_Problem statement_. Lines before the one containing "This screenshot has height=905, width=1316." are left out; that line and every line after it, through the end of the records, are to be reproduced exactly.

Dataset entries
::::::::::
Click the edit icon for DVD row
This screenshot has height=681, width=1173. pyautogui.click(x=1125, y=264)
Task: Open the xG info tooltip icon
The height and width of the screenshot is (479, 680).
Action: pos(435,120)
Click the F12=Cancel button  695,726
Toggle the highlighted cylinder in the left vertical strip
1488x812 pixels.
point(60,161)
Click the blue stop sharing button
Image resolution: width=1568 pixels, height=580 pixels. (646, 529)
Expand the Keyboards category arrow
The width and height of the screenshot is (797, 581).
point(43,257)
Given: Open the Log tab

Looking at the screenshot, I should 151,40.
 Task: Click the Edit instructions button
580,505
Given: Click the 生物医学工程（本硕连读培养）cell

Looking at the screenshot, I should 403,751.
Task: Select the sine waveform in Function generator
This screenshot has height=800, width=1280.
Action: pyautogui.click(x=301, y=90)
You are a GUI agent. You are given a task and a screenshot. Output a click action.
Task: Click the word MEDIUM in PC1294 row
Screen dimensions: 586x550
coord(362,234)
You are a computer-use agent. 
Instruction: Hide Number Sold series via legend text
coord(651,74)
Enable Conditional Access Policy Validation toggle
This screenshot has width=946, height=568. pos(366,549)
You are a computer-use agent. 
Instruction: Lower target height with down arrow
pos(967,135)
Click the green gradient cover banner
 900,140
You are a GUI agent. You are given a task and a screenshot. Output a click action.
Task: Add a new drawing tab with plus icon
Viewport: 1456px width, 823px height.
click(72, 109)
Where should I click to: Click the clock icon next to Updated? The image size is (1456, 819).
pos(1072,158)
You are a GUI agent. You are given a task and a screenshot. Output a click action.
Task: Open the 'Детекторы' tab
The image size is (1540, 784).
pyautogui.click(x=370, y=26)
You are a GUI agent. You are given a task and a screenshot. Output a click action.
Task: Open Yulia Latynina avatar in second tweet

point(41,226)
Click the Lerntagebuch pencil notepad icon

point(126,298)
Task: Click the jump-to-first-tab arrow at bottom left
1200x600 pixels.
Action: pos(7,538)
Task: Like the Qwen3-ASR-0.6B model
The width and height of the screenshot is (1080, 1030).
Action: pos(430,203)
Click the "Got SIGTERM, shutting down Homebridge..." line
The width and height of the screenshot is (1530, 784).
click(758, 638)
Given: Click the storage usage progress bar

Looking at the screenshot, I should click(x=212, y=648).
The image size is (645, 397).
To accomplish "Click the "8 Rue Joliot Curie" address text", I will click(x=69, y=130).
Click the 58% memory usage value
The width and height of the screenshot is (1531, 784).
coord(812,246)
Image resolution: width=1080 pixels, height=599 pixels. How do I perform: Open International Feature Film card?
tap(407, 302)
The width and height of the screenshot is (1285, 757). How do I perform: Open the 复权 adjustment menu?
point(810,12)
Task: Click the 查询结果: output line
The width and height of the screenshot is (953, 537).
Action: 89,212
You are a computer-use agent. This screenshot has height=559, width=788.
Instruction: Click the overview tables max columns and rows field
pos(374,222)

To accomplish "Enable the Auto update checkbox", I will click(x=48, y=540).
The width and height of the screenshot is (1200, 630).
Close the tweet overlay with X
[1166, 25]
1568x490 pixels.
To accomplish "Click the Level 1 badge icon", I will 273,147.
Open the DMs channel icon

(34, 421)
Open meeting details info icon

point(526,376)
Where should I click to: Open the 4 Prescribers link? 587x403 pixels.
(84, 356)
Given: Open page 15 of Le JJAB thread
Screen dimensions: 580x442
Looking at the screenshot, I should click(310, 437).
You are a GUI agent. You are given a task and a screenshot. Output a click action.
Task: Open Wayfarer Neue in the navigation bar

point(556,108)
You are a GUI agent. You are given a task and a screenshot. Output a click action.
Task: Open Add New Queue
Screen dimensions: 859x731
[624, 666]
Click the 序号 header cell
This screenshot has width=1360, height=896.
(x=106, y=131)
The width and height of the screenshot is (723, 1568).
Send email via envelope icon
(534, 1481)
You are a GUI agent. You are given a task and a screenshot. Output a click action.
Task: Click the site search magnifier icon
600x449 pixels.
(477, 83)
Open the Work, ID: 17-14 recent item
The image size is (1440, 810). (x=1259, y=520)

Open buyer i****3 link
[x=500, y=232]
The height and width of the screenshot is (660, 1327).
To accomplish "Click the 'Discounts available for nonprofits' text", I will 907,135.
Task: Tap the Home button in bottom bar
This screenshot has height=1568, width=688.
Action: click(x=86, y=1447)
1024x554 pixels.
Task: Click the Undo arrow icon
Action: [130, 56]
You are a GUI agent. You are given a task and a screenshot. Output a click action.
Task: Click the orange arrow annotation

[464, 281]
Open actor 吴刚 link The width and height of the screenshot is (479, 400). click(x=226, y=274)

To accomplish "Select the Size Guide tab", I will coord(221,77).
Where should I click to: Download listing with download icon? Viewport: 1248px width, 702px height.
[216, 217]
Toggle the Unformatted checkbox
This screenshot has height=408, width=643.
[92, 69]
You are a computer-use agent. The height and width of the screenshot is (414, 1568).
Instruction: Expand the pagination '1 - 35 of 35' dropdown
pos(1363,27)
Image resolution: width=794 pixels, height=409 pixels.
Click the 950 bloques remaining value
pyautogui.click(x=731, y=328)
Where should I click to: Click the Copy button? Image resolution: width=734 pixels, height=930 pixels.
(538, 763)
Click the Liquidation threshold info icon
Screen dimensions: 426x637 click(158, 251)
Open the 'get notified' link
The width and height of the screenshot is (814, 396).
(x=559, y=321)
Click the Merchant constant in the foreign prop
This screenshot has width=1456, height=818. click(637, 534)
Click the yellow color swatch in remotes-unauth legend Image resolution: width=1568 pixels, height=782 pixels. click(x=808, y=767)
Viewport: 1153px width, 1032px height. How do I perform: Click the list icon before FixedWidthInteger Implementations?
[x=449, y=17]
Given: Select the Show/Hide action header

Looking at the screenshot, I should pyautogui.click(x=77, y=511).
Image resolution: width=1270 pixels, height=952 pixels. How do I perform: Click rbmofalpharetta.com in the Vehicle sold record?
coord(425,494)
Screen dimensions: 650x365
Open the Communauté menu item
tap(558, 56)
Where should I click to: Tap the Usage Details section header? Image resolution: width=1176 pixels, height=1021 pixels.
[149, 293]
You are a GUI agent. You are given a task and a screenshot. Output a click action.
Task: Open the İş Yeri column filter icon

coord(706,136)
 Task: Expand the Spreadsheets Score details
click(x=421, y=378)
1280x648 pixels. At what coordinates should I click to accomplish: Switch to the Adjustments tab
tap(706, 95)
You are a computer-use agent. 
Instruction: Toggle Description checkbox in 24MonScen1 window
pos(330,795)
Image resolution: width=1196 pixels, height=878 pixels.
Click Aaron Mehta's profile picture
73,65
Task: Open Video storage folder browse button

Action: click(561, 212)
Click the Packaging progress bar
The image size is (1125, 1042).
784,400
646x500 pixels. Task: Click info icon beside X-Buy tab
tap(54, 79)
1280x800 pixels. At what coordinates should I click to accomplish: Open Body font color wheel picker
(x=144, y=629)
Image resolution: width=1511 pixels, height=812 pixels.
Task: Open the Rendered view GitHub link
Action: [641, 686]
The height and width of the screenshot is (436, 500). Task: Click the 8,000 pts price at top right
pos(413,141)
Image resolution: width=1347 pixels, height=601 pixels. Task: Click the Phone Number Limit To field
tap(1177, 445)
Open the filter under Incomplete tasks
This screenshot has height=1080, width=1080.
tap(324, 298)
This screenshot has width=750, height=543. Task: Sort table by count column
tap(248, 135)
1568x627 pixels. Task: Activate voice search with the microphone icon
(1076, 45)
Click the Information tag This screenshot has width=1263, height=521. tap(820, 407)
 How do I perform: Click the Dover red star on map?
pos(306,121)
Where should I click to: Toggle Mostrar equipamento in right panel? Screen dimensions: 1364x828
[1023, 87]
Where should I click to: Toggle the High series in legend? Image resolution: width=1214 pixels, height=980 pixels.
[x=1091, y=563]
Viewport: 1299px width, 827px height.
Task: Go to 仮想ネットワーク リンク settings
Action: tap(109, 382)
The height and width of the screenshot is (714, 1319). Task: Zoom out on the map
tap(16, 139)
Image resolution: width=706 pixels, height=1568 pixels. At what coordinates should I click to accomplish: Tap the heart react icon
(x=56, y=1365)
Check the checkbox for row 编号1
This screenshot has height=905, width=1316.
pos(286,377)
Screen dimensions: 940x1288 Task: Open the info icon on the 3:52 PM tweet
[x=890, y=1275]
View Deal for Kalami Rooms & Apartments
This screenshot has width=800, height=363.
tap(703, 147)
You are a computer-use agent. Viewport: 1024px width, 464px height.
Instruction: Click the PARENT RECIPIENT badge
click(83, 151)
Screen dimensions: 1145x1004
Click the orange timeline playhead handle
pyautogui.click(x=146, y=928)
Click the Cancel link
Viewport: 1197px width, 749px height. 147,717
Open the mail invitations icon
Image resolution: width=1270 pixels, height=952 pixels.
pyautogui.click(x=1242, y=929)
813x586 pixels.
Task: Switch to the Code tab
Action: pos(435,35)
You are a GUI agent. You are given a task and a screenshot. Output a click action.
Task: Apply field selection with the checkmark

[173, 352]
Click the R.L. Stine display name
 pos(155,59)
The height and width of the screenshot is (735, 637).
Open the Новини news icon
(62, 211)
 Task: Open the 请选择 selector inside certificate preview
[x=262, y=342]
::::::::::
_Output for this task_.
This screenshot has height=905, width=1316.
pos(286,377)
Screen dimensions: 940x1288 Task: Open the info icon on the 3:52 PM tweet
[x=890, y=1275]
View Deal for Kalami Rooms & Apartments
This screenshot has width=800, height=363.
tap(703, 147)
You are a computer-use agent. Viewport: 1024px width, 464px height.
Instruction: Click the PARENT RECIPIENT badge
click(83, 151)
Screen dimensions: 1145x1004
Click the orange timeline playhead handle
pyautogui.click(x=146, y=928)
Click the Cancel link
Viewport: 1197px width, 749px height. 147,717
Open the mail invitations icon
Image resolution: width=1270 pixels, height=952 pixels.
pyautogui.click(x=1242, y=929)
813x586 pixels.
Task: Switch to the Code tab
Action: pos(435,35)
You are a GUI agent. You are given a task and a screenshot. Output a click action.
Task: Apply field selection with the checkmark

[173, 352]
Click the R.L. Stine display name
 pos(155,59)
The height and width of the screenshot is (735, 637).
Open the Новини news icon
(62, 211)
 Task: Open the 请选择 selector inside certificate preview
[x=262, y=342]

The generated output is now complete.